## EXCERPTED TEXT
======

James Grant: ‘Something Is Going to Go Wrong’
Chief editor of Grant's Interest Rate Observer debunks negative interest rates, banning cash, and helicopter money
NEW YORK—James Grant needs no introduction. The chief editor of Grant’s Interest Rate Observer has been an eloquent observer and astute analyst of markets since he started his Barron’s column “Current Yield” in the late 1970s.
Grant recently won the Hayek Prize of the Manhattan Institute for his most recent book “The Forgotten Depression,” and the Gerald Loeb Lifetime Achievement Award.
Epoch Times spoke to Mr. Grant about the spotty track record of central bankers, deflation, gold and the gold standard, as well as negative interest rates and a ban on cash.
Epoch Times: What about some of the new ideas how to push monetary policy further, like negative interest rates
James Grant: Negative interest rates are an attempt to tax thrift. The idea of earning dollar bills and putting those dollar bills in a bank and having them accumulate over time, the accumulation of which is compounded over time by the magic of compound interest, that is called saving.
Now there is an alternative to saving which is called investment or speculation. It involves much greater risk. A negative interest rate is not only a tax on saving, it is the destruction of saving.
What negative interest rates do, is remove that negative increment, 1 percent, 2 percent, 3 percent a year from one’s principal. Not to mention what inflation itself does, if there is inflation. Interest rates are positive because in general people prefer things now rather than later. There’s a reward for waiting, a reward paid to the saver for waiting and that’s called interest.
Negative interest rates seem to turn that aspect of human psychology on its head and they reward you for wanting something now. It doesn’t make sense. So negative interest rates are a conceit of the academic economists who run the monetary institutions of the world. I think the theory is dubious and the practice, as we have seen it so far, is equally doubtful.
Radical monetary policy begets more of the same, that has been the rule. What doesn’t work … there’s more of it.
Epoch Times: What about the idea to ban cash?
Mr. Grant: Here’s a bet I would make. Not sure even odds, but a reasonable bet would be that within the next year or 18 months the European Central Bank would call in the 500 Euro note and say that after a certain date it will no longer be legal tender. We will exchange them up until that date for 50 Euro notes.
But you hear this persistent beat, drum beat in Bloomberg and the Financial Times and other organs of advanced monetary thinking, which is that we must retire, we must get rid of these large denominations because they compromise central bank control. They facilitate terrorism and terroristic financing because they are the very essence of money laundering; we must get rid of them.
Well, these thoughts are widespread and what precedes implementation of these ideas is a discussion of them. I think this is coming.
Epoch Times: What would people do?
Mr. Grant: If interest rates were reduced to less than zero and if large denomination bills were retired, what would one do with one’s money? This one reason why the gold market is on a ferocious tear to the upside because people are thinking: “Wait a second. If that’s what they want to do to my money, if they want to tax it for it being money, and if they want to restrict my freedom to move things outside the banking system, I’m going to get outside the banking system legally in a time-tested way, and lay some of my wealth apart in gold, which cannot be created through the swift tapping of computer keyboard as can be done with currencies.”

======

(Stored dataset items)
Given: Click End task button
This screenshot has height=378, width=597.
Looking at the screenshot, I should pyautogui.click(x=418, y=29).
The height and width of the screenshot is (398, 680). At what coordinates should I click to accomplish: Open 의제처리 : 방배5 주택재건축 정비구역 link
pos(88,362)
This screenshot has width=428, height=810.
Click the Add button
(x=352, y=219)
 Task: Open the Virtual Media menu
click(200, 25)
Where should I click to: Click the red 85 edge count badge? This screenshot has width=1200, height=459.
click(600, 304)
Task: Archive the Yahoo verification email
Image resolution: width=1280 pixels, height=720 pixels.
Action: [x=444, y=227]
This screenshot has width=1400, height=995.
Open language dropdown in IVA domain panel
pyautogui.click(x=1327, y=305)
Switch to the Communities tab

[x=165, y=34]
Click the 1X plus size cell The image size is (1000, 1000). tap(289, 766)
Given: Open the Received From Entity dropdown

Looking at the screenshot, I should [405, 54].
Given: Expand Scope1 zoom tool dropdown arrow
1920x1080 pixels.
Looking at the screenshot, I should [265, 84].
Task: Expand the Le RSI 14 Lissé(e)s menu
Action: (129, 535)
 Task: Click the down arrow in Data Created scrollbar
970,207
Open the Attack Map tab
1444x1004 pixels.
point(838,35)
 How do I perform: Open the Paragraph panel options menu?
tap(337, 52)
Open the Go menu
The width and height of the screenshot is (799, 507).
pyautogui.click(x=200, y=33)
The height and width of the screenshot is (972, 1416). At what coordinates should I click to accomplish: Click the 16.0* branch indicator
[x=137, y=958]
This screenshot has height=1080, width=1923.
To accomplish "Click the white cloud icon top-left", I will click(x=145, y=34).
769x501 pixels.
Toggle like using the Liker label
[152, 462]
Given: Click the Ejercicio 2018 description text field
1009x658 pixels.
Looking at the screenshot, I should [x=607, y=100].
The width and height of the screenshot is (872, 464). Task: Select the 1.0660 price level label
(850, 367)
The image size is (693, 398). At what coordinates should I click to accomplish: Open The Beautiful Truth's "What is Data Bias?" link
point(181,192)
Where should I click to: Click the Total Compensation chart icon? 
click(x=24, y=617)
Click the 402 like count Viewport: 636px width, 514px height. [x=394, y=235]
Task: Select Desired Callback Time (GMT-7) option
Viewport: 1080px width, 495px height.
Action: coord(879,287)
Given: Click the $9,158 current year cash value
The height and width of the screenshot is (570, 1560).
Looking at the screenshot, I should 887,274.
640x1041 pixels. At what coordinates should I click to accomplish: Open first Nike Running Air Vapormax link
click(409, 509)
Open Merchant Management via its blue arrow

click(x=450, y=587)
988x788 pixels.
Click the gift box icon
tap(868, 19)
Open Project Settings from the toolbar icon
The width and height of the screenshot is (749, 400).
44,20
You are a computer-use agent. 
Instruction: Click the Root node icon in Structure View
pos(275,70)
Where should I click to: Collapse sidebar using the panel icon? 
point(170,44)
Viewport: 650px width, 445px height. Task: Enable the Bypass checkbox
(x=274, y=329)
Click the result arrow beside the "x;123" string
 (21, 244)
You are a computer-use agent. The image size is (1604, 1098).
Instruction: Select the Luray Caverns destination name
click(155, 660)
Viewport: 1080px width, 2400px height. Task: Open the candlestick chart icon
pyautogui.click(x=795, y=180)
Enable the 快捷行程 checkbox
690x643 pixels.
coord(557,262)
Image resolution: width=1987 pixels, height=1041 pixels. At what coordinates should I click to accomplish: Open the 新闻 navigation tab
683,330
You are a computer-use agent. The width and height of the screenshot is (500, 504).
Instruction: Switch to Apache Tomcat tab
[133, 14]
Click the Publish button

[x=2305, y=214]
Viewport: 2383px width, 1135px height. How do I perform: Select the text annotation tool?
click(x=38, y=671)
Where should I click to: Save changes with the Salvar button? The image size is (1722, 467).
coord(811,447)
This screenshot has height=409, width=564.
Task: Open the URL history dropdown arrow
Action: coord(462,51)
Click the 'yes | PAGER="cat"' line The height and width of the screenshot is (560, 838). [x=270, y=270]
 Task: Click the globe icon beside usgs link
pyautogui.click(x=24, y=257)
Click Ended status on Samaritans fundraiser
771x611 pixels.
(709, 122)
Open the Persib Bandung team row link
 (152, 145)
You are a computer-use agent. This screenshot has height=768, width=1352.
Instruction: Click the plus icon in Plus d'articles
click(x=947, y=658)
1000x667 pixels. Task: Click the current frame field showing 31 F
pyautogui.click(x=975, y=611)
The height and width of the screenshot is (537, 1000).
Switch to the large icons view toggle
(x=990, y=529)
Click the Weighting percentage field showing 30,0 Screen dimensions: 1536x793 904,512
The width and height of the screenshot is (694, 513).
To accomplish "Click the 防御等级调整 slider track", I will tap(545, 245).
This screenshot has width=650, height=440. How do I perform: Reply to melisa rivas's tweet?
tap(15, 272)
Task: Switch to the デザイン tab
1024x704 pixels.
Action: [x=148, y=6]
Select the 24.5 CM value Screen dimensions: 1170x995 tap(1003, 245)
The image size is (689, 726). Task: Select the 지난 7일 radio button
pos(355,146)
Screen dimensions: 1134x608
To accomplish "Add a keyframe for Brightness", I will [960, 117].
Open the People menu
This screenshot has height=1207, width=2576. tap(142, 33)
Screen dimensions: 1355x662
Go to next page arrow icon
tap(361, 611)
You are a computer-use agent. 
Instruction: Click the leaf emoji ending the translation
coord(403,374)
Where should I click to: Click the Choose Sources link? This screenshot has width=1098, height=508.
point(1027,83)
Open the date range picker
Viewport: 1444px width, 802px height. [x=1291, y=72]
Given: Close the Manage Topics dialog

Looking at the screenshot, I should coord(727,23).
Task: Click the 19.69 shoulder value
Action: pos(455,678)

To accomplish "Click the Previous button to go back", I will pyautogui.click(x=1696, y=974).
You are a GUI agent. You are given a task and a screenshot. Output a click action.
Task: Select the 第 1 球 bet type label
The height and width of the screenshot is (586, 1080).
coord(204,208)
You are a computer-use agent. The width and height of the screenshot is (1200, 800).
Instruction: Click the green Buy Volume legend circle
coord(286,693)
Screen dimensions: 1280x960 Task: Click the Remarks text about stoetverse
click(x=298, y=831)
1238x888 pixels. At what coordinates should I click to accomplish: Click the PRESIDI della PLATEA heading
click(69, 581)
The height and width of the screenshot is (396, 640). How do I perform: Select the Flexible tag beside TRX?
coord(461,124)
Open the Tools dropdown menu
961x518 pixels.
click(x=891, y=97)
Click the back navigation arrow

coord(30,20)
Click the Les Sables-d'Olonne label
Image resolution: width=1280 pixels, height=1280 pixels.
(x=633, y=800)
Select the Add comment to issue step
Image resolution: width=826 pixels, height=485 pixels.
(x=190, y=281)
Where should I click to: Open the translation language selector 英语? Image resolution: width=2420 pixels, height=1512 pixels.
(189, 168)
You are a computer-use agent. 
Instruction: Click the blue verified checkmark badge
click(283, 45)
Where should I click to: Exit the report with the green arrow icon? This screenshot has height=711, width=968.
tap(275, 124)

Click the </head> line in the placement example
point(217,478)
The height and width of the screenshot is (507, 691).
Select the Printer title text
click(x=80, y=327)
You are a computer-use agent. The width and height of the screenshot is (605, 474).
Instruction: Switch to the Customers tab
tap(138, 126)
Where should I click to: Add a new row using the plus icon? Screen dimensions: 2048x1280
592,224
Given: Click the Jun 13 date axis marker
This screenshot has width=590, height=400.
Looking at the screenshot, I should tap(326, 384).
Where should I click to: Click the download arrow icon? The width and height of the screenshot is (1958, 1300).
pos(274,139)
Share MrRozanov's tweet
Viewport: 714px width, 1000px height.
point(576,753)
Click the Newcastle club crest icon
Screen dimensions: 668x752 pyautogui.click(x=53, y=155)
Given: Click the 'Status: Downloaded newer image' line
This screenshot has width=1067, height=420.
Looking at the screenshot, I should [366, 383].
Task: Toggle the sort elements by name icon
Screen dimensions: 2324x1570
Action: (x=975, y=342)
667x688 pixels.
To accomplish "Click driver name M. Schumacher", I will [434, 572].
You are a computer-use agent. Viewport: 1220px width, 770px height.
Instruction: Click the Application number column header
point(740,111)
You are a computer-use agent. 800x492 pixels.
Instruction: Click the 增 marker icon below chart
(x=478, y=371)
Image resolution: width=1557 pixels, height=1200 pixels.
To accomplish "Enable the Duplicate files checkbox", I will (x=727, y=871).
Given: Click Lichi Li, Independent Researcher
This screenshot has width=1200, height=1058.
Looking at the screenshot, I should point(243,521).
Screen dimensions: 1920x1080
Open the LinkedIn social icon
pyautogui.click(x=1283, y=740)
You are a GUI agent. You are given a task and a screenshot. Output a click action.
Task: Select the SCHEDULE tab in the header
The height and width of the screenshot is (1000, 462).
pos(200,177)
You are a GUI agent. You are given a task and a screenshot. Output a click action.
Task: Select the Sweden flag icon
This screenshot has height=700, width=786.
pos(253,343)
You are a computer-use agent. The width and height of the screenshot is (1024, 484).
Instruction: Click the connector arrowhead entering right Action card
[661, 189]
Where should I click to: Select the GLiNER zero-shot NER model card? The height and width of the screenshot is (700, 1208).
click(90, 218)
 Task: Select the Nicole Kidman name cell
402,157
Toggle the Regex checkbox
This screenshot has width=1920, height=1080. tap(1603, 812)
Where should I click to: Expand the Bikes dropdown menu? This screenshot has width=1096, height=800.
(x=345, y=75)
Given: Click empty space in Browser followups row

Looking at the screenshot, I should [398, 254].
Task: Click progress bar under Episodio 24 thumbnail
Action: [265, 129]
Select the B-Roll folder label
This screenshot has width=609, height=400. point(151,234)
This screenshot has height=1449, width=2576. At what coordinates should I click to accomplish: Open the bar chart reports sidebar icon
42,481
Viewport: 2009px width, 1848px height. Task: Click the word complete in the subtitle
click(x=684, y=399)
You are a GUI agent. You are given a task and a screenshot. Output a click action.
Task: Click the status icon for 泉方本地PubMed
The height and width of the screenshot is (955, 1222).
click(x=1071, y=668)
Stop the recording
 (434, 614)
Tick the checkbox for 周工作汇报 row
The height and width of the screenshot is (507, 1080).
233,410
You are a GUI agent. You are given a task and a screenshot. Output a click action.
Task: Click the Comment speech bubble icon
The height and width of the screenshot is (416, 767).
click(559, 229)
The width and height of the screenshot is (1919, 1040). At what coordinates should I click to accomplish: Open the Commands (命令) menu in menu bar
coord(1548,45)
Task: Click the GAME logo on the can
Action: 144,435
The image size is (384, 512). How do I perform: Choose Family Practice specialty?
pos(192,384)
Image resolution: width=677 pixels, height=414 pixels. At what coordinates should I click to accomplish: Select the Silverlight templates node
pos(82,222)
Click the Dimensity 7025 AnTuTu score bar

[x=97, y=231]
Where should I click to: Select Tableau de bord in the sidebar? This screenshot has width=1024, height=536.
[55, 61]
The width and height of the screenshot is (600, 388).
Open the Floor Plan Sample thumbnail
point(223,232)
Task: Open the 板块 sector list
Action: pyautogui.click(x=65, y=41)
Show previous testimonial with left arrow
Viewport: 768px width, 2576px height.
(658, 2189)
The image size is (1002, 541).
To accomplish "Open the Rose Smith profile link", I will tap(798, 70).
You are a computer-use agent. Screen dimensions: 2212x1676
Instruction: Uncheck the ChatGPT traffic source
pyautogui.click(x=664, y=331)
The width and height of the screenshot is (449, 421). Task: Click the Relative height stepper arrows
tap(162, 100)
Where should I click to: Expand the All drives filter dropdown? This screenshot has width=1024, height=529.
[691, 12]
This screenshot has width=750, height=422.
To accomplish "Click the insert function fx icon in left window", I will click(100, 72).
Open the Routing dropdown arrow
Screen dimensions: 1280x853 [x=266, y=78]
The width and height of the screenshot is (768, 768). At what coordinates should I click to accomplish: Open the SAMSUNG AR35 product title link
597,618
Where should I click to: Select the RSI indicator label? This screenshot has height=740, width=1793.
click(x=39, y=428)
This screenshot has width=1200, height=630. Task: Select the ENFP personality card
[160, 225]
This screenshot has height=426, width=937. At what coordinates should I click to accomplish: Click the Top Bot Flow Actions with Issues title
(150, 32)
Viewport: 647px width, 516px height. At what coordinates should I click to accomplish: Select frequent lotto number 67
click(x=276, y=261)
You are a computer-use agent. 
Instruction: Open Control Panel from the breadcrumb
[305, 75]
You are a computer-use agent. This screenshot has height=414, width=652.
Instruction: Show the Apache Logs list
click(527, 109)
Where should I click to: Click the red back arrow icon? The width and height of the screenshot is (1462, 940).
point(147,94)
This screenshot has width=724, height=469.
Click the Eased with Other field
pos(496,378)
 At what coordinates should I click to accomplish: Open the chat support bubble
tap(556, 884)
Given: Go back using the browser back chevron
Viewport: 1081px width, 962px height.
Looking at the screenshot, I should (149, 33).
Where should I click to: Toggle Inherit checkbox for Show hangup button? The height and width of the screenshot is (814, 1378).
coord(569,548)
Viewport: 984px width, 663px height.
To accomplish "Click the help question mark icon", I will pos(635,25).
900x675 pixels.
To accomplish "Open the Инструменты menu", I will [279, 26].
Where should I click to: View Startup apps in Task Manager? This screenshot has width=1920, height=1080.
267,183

======

## GIVEN EXERCISE 1
Transcribe the James Grant interview from "But you hear" up to and including "would people do?".
## GIVEN EXERCISE 2
How would you restate the paragraph of the James Grant interview beginning "What negative interest rates do" more briefly while keeping its main facts?
## GIVEN EXERCISE 3
Resume the James Grant interview after its final sentence.

## EXERCISE OUTPUT 1
But you hear this persistent beat, drum beat in Bloomberg and the Financial Times and other organs of advanced monetary thinking, which is that we must retire, we must get rid of these large denominations because they compromise central bank control. They facilitate terrorism and terroristic financing because they are the very essence of money laundering; we must get rid of them.
Well, these thoughts are widespread and what precedes implementation of these ideas is a discussion of them. I think this is coming.
Epoch Times: What would people do?

## EXERCISE OUTPUT 2
Negative interest rates take 1, 2 or 3 percent a year off a saver's principal, on top of whatever inflation does. Rates are normally positive because people generally prefer things now rather than later. Interest is the reward paid to savers for waiting.

## EXERCISE OUTPUT 3
I think this is a terrifically bullish moment for gold. I think it’s a very sad moment for the institution of fiat money. But fiat money has never worked out well in the very long run. Maybe we’re in the very long run.
Epoch Times: People still have the understanding that gold is money.
Mr. Grant: I think there is some atavistic sense to people that gold is something more than a commodity. You’ll find gold described as a commodity in the newspapers, but to people, it’s not really a commodity.
It’s not exactly money. It’s not legally money these days but it is an ancient and legacy form of money. There is some deep-rooted understanding of that. When you see a gold coin I think most people warm to it. They think it’s something warm, precious, and monetary about it.
Bitcoin needs to be explained. You need an instruction manual for Bitcoin, but gold is self-explanatory.
I’ve heard this explained and I see there’s something there. I see there’s something elegant about it this block chain technology. But for the life of me, between Bitcoin and gold … I’m a gold guy.
Epoch Times: What about silver?
Mr. Grant: I don’t pay much attention to it. It was always a subsidiary monetary metal. It has industrial uses; it doesn’t have the unique monetary properties of gold. You need a whole lot of it to make a great sum of money. With gold, you need much less of it. Between the two of them, I’m very partial to gold.
Silver will tag along with gold. If this is a new bull market for gold, silver is a monetary metal, it’s also an industrial metal and its price at the margin is both moved by industrial demand and by monetary demand, the latter being much smaller I think. Certainly less pure as a monetary play.
Epoch Times: What happened to gold during the last five years, central banks were printing money and it didn’t go up. Also, there was talk about market manipulation in the futures market.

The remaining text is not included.